Kathy Bates is the real estate agent who sells the perfect little house to the perfect couple. At the end, when she is talking (and talking and talking) to her husband about how the Wheeler’s never were the right people for that house. he turns off his hearing aid, staring into nothingness. They are an older couple, but banality has descended on them as well; Bates is in blythe denial and her husband can only hang on by turning her off.

Revolutionary Road is based on a 1961 novel by Richard Yates. I grew up in the 1950’s and 60’s, and I think Yates, and by extension, Mendes, captured the era well. Revolutionary Road adds insight, I think, into why Woodstock happened, why the peace movement erupted along with the sexual revolution and why hippies jumped off the grid. The 60’s could never have happened without the rejection of the 50’s.

It surprised me that Yates,  in this his first novel, was able to capture the culture and ethos so well, when he was living in those times. It takes extraordinary vision and sensitivity to communicate ones own contemporary life from the inside out …. But then Walker Percy accomplished this as well in his first novel The Moviegoer, published the same year (and won the 1962 National Book Award). That Sam Mendes, decades later, is able to recreate the 50’s life and soul so well attests to his great talent as a filmmaker, creative genius and cultural imagination.

From a faith perspective, the story ignores the influence of religion. Would faith have made any difference to April and Frank? I think even in religious families of the era the search for meaning often questioned the status quo, a status quo that failed to answer the deepest longings of the human heart in a changed world.

What is jarring, yet once again insightful and relevant, is the argument April and Frank have when she becomes pregnant with their third child. She speaks of abortion and her reasons are complex: they reflect existential desperation as well as inconvenience. Be warned, the tragedy of her suburban despair is heartbreaking and difficult to watch.

Principles and beliefs that Americans took for granted needed to be re-explained in meaningful, truthful, and relevant ways, and that “new” generation of young families, could have looked to faith. But they didn’t, at least not the Wheeler’s and their generational band.
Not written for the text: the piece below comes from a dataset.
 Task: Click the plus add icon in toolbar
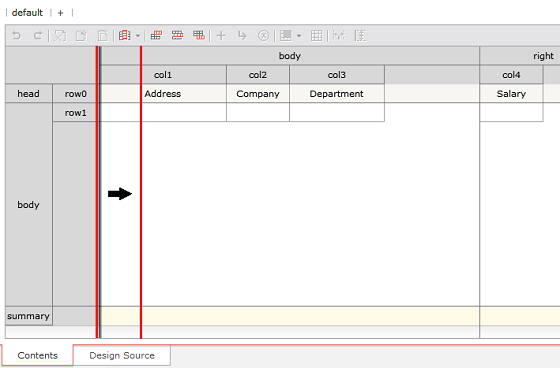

Revolutionary Road is a serious, difficult, jarring film without any transcendent American beauty. It is a depressing experience in existential angst. (Where is Woody Allen’s annoying humerous neurosis when you need it?)

Nevertheless, it is worth seeing if only to study the times, to understand where we are today – or perhaps to understand our parents or grandparents and their times.

From a media literacy education perspective, I would examine how the film shows the influence of pretend life of 1950’s American television. It is a very intelligent film; watch the parallel construction throughout, between April and Frank, home and work; family and neighbors; expectations and reality, and “how we should be” vis-vis how we really are.

This is also a film about communication in a marriage – or lack of it. The difference between hearing and listening; why get married? A question the Wheeler’s never really ask themselves. It’s just what you do.

Hope arises from the film simply because the alternative and consequences that April’s character chooses, are unacceptable.

Di Caprio and Winslet are excellent in their roles, but it is not a feel-good story of self-sacrifice. It is about lives examined generations too late.